Respecto a España, hasta ahora el gobierno no se ha pronunciado respecto a la protección del Ártico, mientras que otros países, como Finlandia, ya han aprobado estrategias para proteger el Ártico. España tiene un papel de observador dentro del Consejo Ártico, el único foro circumpolar para las discusiones políticas sobre cuestiones relativas a esa zona, y en el que participan todos los estados del Ártico y sus pueblos indígenas. Los ecologistas necesitan de todos y opinan que España tiene que asumir una posición de responsabilidad en la protección del Ártico, impulsando la creación de un acuerdo legal y vinculante

Gobierno de Moscú suspende actividades de la asociación indígena más grande de Rusia

Rusia quiere tener las manos libres respecto a sus exploraciones de petróleo. Pero la Asociación Rusa de Pueblos Indígenas del Norte (Russian Association of Indigenous Peoples of the North, RAIPON), protesta por su supervivencia. Así que Moscú suspendió sus actividades acusándola de no cumplir con la ley federal. La motivación oculta de la decisión sería el intento del gobierno de silenciar las voces de los pueblos indígenas que se expresan contra los impactos de la extracción de petróleo en el Ártico ruso.

RAIPON denunció que con esa decisión el Ministerio de Justicia está violando la ley a causa de un detalle técnico en sus estatutos, a pesar de que la asociación ha estado trabajando en Rusia desde hace más de 20 años.

La organización internacional Greenpeace hizo un llamado a rechazar con urgencia el atropello del gobierno ruso y defender el derecho de los pueblos indígenas a participar en el debate político, incluso cuando sus demandas para proteger el Ártico vayan en contra de la posición oficial rusa.

El pretexto para la suspensión es una regla administrativa que estipula que “las organizaciones de toda Rusia” tienen que estar operando en más de 50 por ciento de las provincias rusas, lo cual significa por lo menos 42 de 80. Las autoridades rusas no toman en consideración que RAIPON representa a muchas tribus y grupos que no tienen estatuto legal alguno como, por ejemplo, los criadores de renos.

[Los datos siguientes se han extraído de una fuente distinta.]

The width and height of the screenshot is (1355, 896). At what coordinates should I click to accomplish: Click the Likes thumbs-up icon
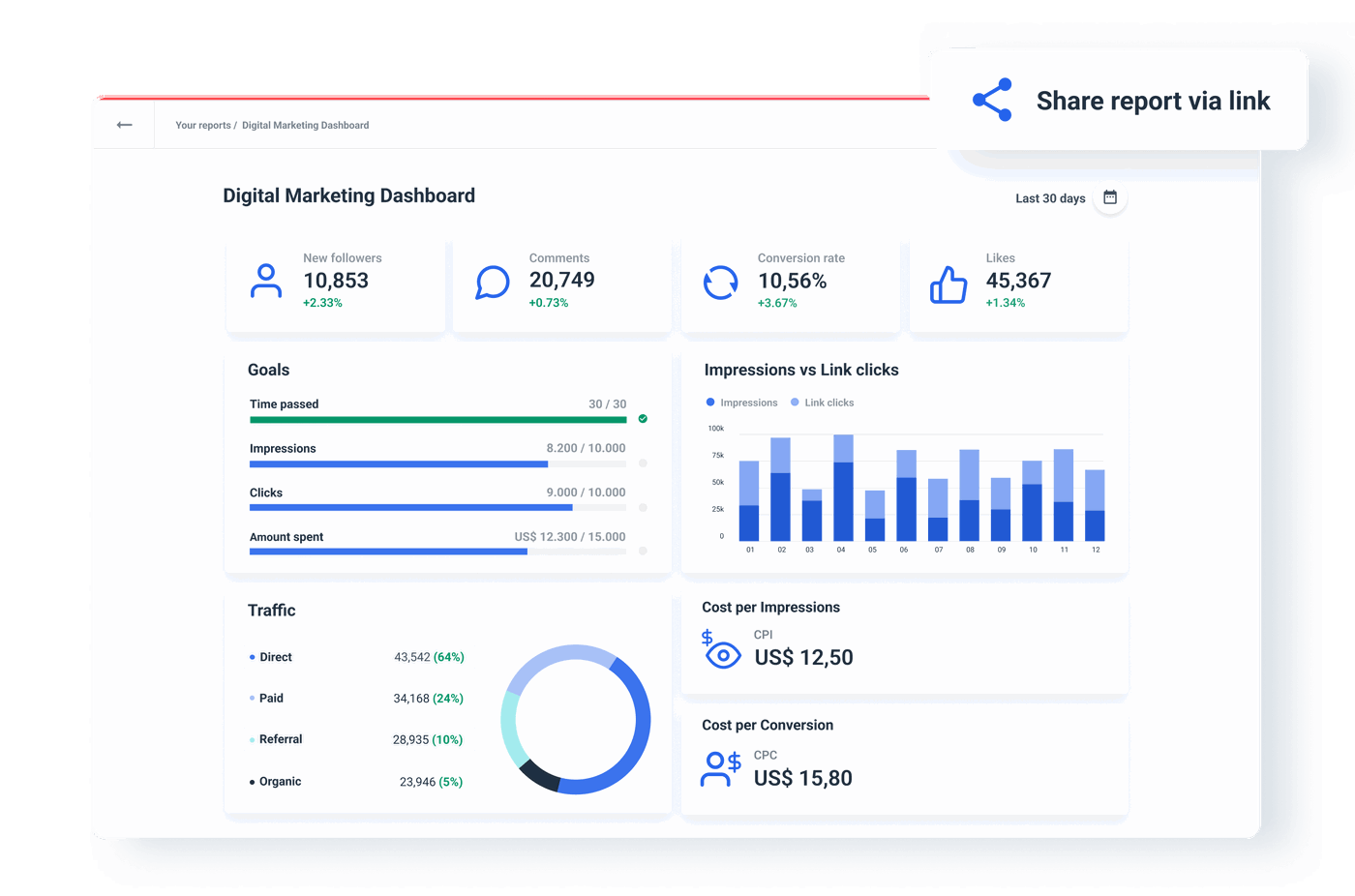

RAIPON es la mayor asociación de los Pueblos Indígenas del Norte de Rusia, y ha trabajado en paz dentro de sus estatutos durante 22 años. Promueve y protege los derechos de los 41 grupos, uniendo a 300.000 personas que no se expresan o participan a menudo en la arena política.

Greenpeace señala que se puede argumentar legítimamente que RAIPON sí opera en más de 42 provincias, actuando como una voz crítica para entidades rusas. No puede ser que una voz tan importante se vea forzada a disolverse por una cuestión meramente técnica” expresó Kumi Naidoo, director ejecutivo de Greenpeace Internacional.

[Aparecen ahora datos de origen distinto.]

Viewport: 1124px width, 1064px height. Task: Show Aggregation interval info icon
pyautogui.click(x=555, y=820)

Kumi Naidoo, envió una carta al presidente Putin pidiéndole que intervenga y suspenda la decisión que es sumamente inquietante. “RAIPON ha sido firme y valiente para ayudar a dar voz a los pueblos indígenas de Rusia – tanto a nivel nacional como internacional. Donde los pueblos indígenas se atreven a alzar la voz deben ser apoyados y capacitados, no castigados por su valentía” expresó Naidoo.

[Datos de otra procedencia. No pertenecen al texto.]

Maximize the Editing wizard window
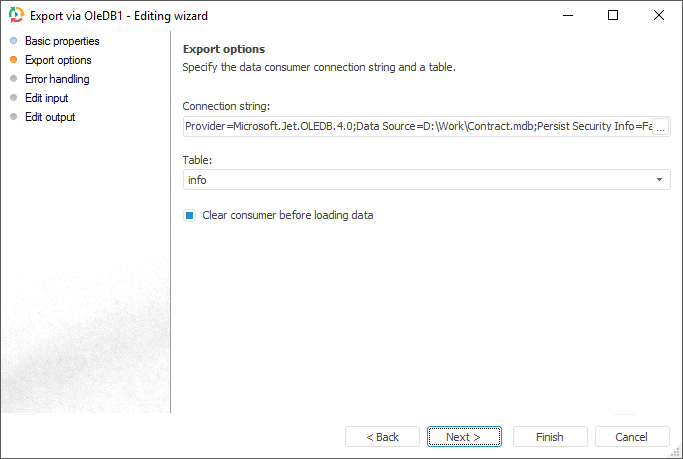 pos(613,16)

Si no se anula la suspensión el mundo observará la decisión como “una maniobra cínica” para silenciar a quienes hablan acerca de los impactos de la explotación petrolera. Mas aún, si RAIPON es miembro del Consejo del Ártico desde que se constituyó en 1996.

La suspensión de las actividades de RAIPON se conoció de manera sorpresiva en la víspera de una importante reunión del Consejo Ártico en Haparanda, Suecia, del cual RAIPON es un miembro permanente del Consejo.